Starting at the line that has "Sort by Given name(s) column arrow" and stopping after the line that has "The height and", reproduce the listing below exactly; omit everything else.

#### DATA:
═══

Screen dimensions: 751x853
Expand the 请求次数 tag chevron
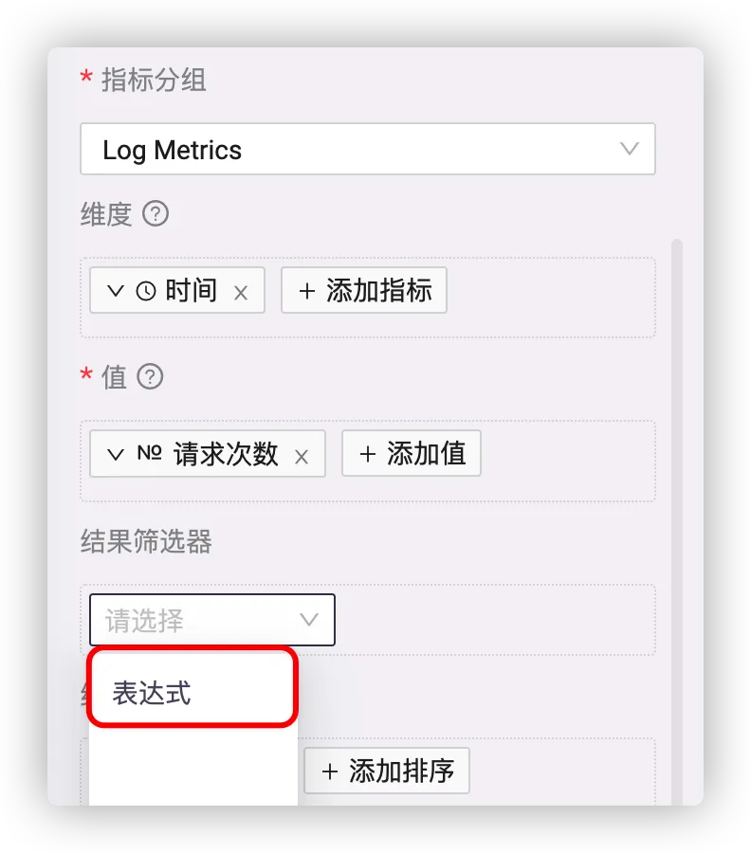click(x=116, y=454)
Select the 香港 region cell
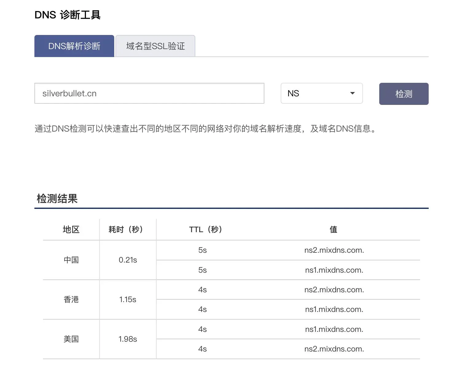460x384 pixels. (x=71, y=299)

═══

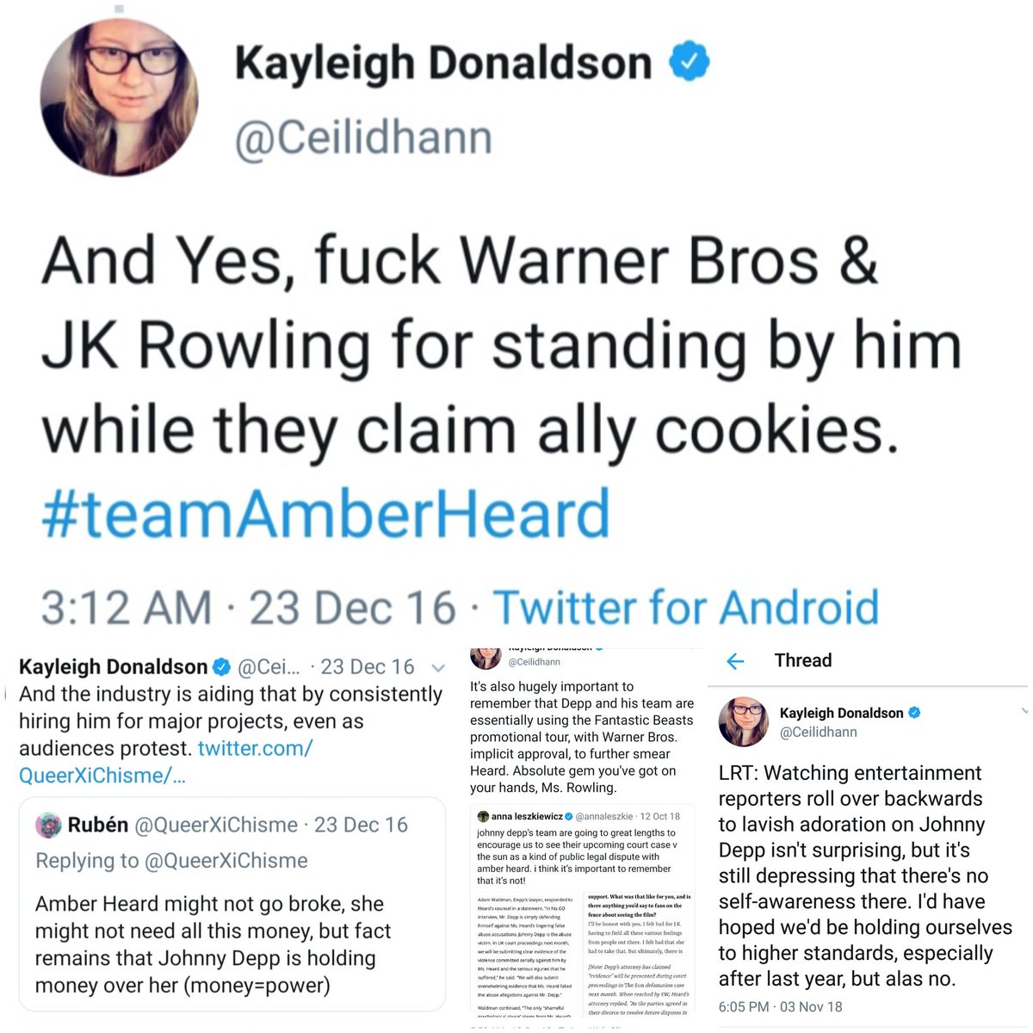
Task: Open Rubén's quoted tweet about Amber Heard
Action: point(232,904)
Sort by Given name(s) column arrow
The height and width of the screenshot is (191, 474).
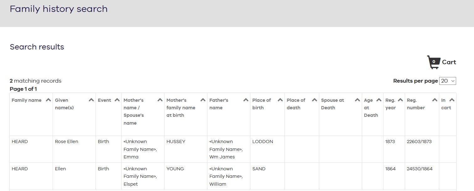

═══

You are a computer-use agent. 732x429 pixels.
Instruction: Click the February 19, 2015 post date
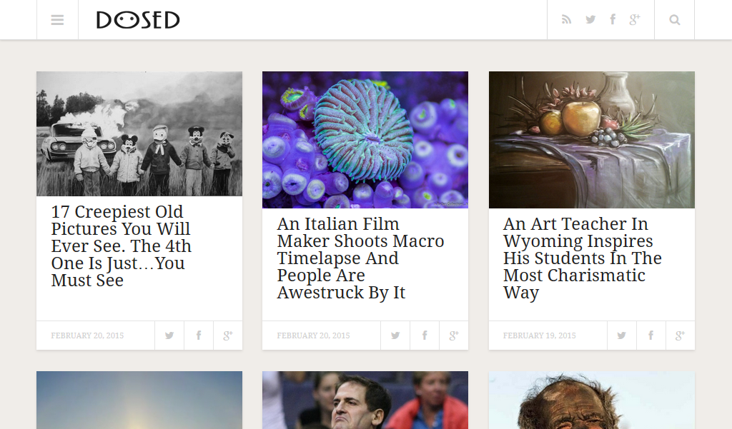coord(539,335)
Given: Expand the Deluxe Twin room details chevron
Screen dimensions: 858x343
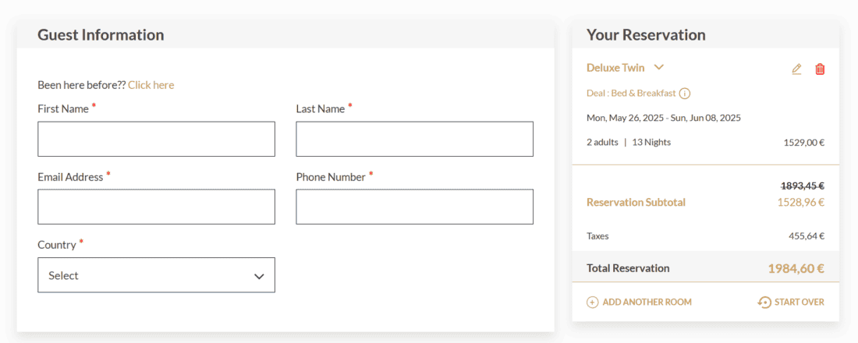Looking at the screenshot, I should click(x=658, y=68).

═══

#### WORKED SOLUTION:
Sort by Given name(s) column arrow
The height and width of the screenshot is (191, 474).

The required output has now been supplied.